# [SHORT TASK]
Output as a numbered list the lines from the one containing "The image size" through the one containing "[x=341, y=126]", both included, skipping any blank lines. Leave the pictures out of your answer.

# [DATA LINES]
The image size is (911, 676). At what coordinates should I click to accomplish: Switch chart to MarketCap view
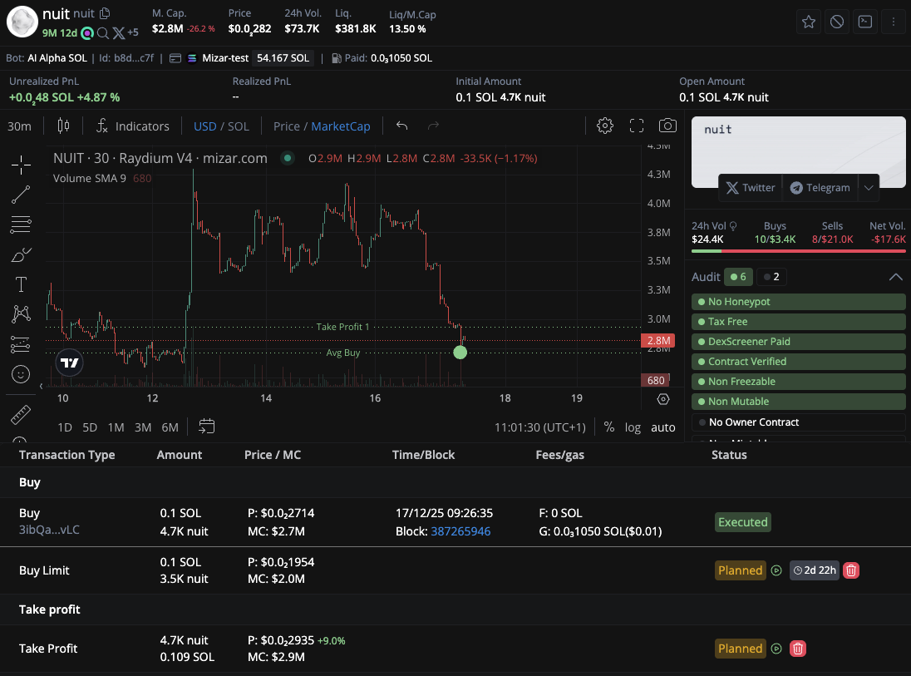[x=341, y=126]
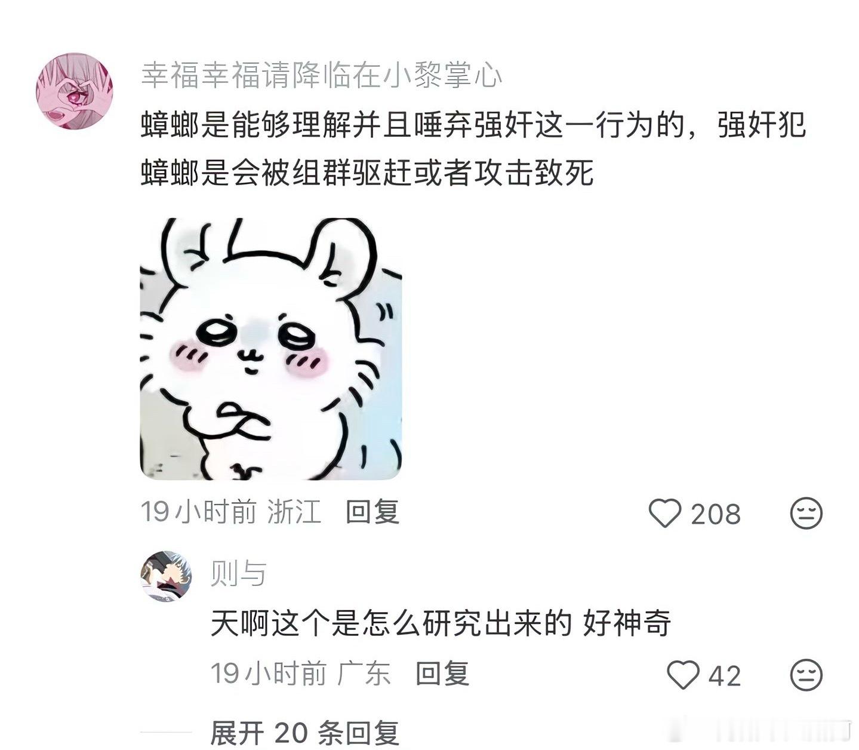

--

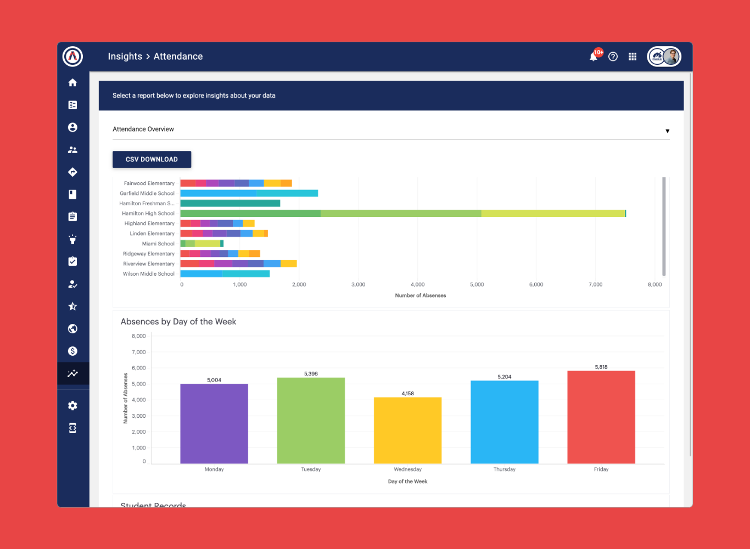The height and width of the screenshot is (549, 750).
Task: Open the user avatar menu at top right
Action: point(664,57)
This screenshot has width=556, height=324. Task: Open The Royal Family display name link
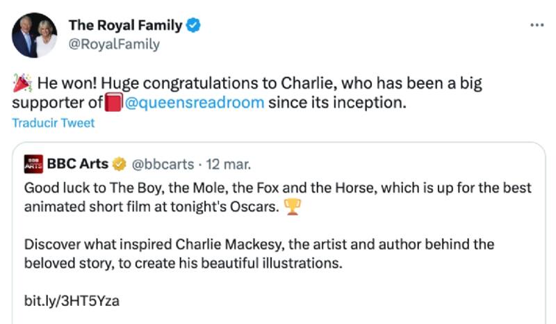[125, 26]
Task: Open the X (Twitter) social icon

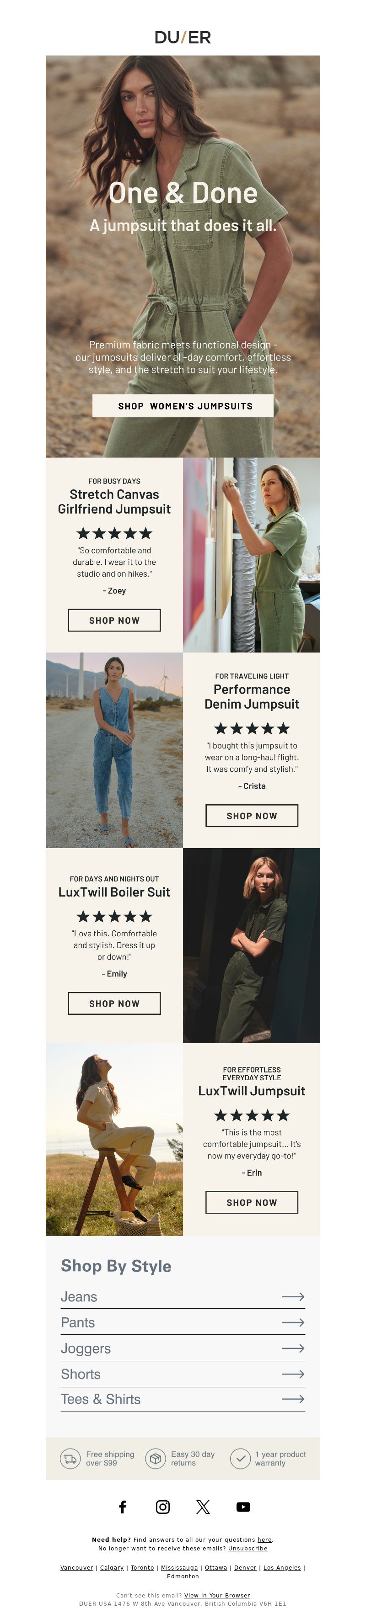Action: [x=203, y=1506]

# [OUTPUT OF THE TASK]
1. The image size is (911, 676). At what coordinates should I click to accomplish: Switch chart to MarketCap view
2. [x=341, y=126]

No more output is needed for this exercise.